Failure to Provide Ordered Pressure Ulcer Treatments
Penalty
Summary
The facility failed to provide ordered treatments to prevent pressure ulcers and promote healing for a resident with significant risk factors. The resident had a history of chronic renal failure, significant cognitive decline, and was dependent on staff for mobility and hygiene. Despite being identified as high risk for pressure injuries, with a Braden score indicating severe risk and documented weight loss, the resident developed two facility-acquired pressure injuries on the right foot and a Stage 1 pressure ulcer, as well as a deep tissue injury. Physician orders and the care plan directed staff to apply Skin-prep and border foam dressings to the resident's right foot and buttocks on specific days, and to use heel protector boots every shift. However, multiple observations revealed that these treatments were not consistently provided. On several occasions, the resident was found without the required dressings on both the feet and buttocks.

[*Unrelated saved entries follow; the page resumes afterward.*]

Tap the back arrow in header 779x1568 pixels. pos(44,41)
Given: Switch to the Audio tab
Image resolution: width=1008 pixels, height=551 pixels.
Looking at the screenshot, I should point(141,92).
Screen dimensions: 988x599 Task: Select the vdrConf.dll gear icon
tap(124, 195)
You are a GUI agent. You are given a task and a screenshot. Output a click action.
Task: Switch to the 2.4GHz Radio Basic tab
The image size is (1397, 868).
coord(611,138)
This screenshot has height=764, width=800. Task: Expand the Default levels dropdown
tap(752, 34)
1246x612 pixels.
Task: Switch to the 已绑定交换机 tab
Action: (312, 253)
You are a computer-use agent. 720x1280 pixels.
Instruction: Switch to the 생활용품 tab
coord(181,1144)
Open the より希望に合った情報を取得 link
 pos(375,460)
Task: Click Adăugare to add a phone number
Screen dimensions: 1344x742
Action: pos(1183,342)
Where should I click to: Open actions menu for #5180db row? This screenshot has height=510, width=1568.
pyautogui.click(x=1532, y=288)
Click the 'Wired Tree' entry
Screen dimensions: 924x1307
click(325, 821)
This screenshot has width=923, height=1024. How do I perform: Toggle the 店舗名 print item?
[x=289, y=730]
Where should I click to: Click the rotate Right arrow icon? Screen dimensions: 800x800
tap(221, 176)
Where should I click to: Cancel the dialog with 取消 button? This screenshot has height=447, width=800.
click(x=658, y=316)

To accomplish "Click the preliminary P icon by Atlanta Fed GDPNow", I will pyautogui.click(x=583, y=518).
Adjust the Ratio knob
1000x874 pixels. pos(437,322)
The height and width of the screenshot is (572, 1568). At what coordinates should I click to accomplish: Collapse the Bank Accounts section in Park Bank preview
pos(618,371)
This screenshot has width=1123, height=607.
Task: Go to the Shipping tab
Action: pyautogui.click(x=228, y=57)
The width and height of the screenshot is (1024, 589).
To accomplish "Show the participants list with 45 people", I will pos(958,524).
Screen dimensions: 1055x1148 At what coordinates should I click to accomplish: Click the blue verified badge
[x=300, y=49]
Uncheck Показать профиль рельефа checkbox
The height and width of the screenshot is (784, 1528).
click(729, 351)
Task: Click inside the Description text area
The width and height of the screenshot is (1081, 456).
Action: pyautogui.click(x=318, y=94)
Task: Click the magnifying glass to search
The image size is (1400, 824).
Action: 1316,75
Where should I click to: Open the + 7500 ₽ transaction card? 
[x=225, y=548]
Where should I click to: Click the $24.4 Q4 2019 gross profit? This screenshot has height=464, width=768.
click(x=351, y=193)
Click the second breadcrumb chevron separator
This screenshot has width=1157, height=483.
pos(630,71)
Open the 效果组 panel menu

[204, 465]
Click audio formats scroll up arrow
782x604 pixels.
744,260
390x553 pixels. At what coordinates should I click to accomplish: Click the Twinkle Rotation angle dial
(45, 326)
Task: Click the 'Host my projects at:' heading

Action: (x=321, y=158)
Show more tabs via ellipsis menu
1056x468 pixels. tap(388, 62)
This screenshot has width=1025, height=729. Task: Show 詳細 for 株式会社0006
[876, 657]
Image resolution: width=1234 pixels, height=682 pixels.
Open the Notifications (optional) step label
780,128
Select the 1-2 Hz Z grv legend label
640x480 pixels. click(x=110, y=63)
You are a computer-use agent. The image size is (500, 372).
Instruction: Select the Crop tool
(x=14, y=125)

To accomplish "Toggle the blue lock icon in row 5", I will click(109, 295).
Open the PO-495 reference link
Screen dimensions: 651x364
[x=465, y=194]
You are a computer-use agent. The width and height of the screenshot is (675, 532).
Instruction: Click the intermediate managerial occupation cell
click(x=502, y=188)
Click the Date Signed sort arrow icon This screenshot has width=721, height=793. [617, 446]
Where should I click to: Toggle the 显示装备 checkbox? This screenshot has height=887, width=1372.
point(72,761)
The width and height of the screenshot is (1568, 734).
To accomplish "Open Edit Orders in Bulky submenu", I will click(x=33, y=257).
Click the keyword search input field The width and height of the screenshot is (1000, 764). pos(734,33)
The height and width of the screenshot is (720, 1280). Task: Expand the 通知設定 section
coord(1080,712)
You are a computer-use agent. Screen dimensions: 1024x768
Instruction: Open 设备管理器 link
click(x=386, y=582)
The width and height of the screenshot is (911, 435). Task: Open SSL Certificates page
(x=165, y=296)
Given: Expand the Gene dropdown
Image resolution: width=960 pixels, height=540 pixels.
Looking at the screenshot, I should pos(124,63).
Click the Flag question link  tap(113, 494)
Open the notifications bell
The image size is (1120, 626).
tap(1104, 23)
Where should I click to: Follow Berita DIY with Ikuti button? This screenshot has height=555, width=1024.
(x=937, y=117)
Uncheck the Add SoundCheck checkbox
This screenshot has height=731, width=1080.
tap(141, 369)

Staff interviews confirmed that the dressings were sometimes not applied as ordered, and one CNA stated that the resident had not had a dressing on the buttock for a long time. Administrative staff acknowledged that the dressings should have been in place and that staff were expected to follow treatment orders to prevent further decline. The facility's own wound prevention and management policy emphasized the importance of identifying residents at risk and implementing interventions to decrease pressure areas and promote healing, but these protocols were not followed for this resident.